Task description. The full set of entries is to be returned word for word.

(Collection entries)
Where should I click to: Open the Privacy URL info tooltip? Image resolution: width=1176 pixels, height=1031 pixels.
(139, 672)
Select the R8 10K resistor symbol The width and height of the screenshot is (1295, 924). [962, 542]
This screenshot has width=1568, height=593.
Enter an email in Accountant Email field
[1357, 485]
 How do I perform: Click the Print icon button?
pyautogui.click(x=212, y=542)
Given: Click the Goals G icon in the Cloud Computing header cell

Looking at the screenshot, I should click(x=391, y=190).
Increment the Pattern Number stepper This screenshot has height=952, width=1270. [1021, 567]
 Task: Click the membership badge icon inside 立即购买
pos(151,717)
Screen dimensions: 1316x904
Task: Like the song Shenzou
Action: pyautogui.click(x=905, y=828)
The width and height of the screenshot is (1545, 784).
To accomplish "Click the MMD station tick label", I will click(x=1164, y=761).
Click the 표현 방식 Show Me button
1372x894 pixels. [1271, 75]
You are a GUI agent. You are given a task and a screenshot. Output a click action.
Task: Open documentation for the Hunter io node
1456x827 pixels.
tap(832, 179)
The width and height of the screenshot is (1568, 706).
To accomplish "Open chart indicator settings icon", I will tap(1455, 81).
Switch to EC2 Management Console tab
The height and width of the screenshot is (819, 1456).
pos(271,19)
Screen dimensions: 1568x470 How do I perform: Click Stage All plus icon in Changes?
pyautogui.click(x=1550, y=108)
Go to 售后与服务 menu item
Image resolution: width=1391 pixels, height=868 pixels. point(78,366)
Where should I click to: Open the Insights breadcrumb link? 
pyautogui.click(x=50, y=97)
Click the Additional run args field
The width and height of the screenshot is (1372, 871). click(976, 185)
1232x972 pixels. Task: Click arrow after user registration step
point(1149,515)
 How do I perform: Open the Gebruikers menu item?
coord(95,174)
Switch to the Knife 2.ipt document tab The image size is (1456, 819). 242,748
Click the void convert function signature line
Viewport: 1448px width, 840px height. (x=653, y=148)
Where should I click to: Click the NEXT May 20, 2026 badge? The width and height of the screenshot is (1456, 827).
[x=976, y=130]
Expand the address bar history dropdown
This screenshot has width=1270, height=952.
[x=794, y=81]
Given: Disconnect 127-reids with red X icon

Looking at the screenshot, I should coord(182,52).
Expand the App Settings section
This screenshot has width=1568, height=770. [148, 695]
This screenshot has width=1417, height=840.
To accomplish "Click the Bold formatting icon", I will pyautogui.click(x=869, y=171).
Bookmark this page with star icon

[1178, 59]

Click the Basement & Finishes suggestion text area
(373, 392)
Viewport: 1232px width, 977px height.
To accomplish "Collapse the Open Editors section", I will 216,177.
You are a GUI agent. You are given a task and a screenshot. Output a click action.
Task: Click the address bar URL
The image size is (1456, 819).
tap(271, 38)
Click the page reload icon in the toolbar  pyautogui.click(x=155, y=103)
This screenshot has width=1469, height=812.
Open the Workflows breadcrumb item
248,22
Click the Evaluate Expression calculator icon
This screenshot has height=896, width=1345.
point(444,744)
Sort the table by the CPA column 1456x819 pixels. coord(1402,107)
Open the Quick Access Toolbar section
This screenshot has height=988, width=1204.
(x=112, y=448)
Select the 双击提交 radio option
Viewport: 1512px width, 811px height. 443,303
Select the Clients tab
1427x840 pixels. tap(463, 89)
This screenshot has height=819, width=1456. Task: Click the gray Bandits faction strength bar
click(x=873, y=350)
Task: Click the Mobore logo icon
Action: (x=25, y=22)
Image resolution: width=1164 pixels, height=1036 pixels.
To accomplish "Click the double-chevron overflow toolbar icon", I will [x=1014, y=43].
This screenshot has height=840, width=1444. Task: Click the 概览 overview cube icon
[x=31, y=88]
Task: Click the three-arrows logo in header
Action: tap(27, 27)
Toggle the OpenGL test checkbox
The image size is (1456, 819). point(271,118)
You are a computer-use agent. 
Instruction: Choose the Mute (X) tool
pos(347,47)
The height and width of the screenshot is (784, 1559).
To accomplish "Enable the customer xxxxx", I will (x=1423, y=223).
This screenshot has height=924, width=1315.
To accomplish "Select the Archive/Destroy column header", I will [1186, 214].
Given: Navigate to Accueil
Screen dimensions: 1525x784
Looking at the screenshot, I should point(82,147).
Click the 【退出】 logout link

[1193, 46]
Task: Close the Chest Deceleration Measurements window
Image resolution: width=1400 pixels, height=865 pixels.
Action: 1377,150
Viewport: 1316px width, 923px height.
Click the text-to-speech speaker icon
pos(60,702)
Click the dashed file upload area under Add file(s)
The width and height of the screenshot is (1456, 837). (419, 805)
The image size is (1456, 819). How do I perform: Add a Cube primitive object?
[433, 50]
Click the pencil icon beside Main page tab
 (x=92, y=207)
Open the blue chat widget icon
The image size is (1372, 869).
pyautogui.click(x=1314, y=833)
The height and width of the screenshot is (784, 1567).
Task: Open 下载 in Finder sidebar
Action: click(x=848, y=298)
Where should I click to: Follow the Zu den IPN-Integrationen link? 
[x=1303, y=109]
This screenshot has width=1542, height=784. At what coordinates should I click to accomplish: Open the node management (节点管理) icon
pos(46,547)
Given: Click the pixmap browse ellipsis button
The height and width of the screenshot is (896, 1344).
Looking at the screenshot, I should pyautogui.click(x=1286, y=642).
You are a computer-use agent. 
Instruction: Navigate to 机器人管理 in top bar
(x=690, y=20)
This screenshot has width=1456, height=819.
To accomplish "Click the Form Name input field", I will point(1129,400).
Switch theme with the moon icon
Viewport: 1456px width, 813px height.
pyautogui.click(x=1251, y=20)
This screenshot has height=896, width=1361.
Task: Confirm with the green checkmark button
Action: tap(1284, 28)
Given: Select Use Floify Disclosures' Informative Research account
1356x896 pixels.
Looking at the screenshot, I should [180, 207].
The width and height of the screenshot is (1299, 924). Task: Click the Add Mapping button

Response box.
Where should I click to: Open the Privacy URL info tooltip? Image resolution: width=1176 pixels, height=1031 pixels.
(139, 672)
Select the R8 10K resistor symbol The width and height of the screenshot is (1295, 924). [962, 542]
This screenshot has width=1568, height=593.
Enter an email in Accountant Email field
[1357, 485]
 How do I perform: Click the Print icon button?
pyautogui.click(x=212, y=542)
Given: Click the Goals G icon in the Cloud Computing header cell

Looking at the screenshot, I should click(x=391, y=190).
Increment the Pattern Number stepper This screenshot has height=952, width=1270. [1021, 567]
 Task: Click the membership badge icon inside 立即购买
pos(151,717)
Screen dimensions: 1316x904
Task: Like the song Shenzou
Action: pyautogui.click(x=905, y=828)
The width and height of the screenshot is (1545, 784).
To accomplish "Click the MMD station tick label", I will click(x=1164, y=761).
Click the 표현 방식 Show Me button
1372x894 pixels. [1271, 75]
You are a GUI agent. You are given a task and a screenshot. Output a click action.
Task: Open documentation for the Hunter io node
1456x827 pixels.
tap(832, 179)
The width and height of the screenshot is (1568, 706).
To accomplish "Open chart indicator settings icon", I will tap(1455, 81).
Switch to EC2 Management Console tab
The height and width of the screenshot is (819, 1456).
pos(271,19)
Screen dimensions: 1568x470 How do I perform: Click Stage All plus icon in Changes?
pyautogui.click(x=1550, y=108)
Go to 售后与服务 menu item
Image resolution: width=1391 pixels, height=868 pixels. point(78,366)
Where should I click to: Open the Insights breadcrumb link? 
pyautogui.click(x=50, y=97)
Click the Additional run args field
The width and height of the screenshot is (1372, 871). click(976, 185)
1232x972 pixels. Task: Click arrow after user registration step
point(1149,515)
 How do I perform: Open the Gebruikers menu item?
coord(95,174)
Switch to the Knife 2.ipt document tab The image size is (1456, 819). 242,748
Click the void convert function signature line
Viewport: 1448px width, 840px height. (x=653, y=148)
Where should I click to: Click the NEXT May 20, 2026 badge? The width and height of the screenshot is (1456, 827).
[x=976, y=130]
Expand the address bar history dropdown
This screenshot has width=1270, height=952.
[x=794, y=81]
Given: Disconnect 127-reids with red X icon

Looking at the screenshot, I should coord(182,52).
Expand the App Settings section
This screenshot has width=1568, height=770. [148, 695]
This screenshot has width=1417, height=840.
To accomplish "Click the Bold formatting icon", I will pyautogui.click(x=869, y=171).
Bookmark this page with star icon

[1178, 59]

Click the Basement & Finishes suggestion text area
(373, 392)
Viewport: 1232px width, 977px height.
To accomplish "Collapse the Open Editors section", I will 216,177.
You are a GUI agent. You are given a task and a screenshot. Output a click action.
Task: Click the address bar URL
The image size is (1456, 819).
tap(271, 38)
Click the page reload icon in the toolbar  pyautogui.click(x=155, y=103)
This screenshot has width=1469, height=812.
Open the Workflows breadcrumb item
248,22
Click the Evaluate Expression calculator icon
This screenshot has height=896, width=1345.
point(444,744)
Sort the table by the CPA column 1456x819 pixels. coord(1402,107)
Open the Quick Access Toolbar section
This screenshot has height=988, width=1204.
(x=112, y=448)
Select the 双击提交 radio option
Viewport: 1512px width, 811px height. 443,303
Select the Clients tab
1427x840 pixels. tap(463, 89)
This screenshot has height=819, width=1456. Task: Click the gray Bandits faction strength bar
click(x=873, y=350)
Task: Click the Mobore logo icon
Action: (x=25, y=22)
Image resolution: width=1164 pixels, height=1036 pixels.
To accomplish "Click the double-chevron overflow toolbar icon", I will [x=1014, y=43].
This screenshot has height=840, width=1444. Task: Click the 概览 overview cube icon
[x=31, y=88]
Task: Click the three-arrows logo in header
Action: tap(27, 27)
Toggle the OpenGL test checkbox
The image size is (1456, 819). point(271,118)
You are a computer-use agent. 
Instruction: Choose the Mute (X) tool
pos(347,47)
The height and width of the screenshot is (784, 1559).
To accomplish "Enable the customer xxxxx", I will (x=1423, y=223).
This screenshot has height=924, width=1315.
To accomplish "Select the Archive/Destroy column header", I will [1186, 214].
Given: Navigate to Accueil
Screen dimensions: 1525x784
Looking at the screenshot, I should point(82,147).
Click the 【退出】 logout link

[1193, 46]
Task: Close the Chest Deceleration Measurements window
Image resolution: width=1400 pixels, height=865 pixels.
Action: 1377,150
Viewport: 1316px width, 923px height.
Click the text-to-speech speaker icon
pos(60,702)
Click the dashed file upload area under Add file(s)
The width and height of the screenshot is (1456, 837). (419, 805)
The image size is (1456, 819). How do I perform: Add a Cube primitive object?
[433, 50]
Click the pencil icon beside Main page tab
 (x=92, y=207)
Open the blue chat widget icon
The image size is (1372, 869).
pyautogui.click(x=1314, y=833)
The height and width of the screenshot is (784, 1567).
Task: Open 下载 in Finder sidebar
Action: click(x=848, y=298)
Where should I click to: Follow the Zu den IPN-Integrationen link? 
[x=1303, y=109]
This screenshot has width=1542, height=784. At what coordinates should I click to accomplish: Open the node management (节点管理) icon
pos(46,547)
Given: Click the pixmap browse ellipsis button
The height and width of the screenshot is (896, 1344).
Looking at the screenshot, I should pyautogui.click(x=1286, y=642).
You are a computer-use agent. 
Instruction: Navigate to 机器人管理 in top bar
(x=690, y=20)
This screenshot has width=1456, height=819.
To accomplish "Click the Form Name input field", I will point(1129,400).
Switch theme with the moon icon
Viewport: 1456px width, 813px height.
pyautogui.click(x=1251, y=20)
This screenshot has height=896, width=1361.
Task: Confirm with the green checkmark button
Action: tap(1284, 28)
Given: Select Use Floify Disclosures' Informative Research account
1356x896 pixels.
Looking at the screenshot, I should [180, 207].
The width and height of the screenshot is (1299, 924). Task: Click the Add Mapping button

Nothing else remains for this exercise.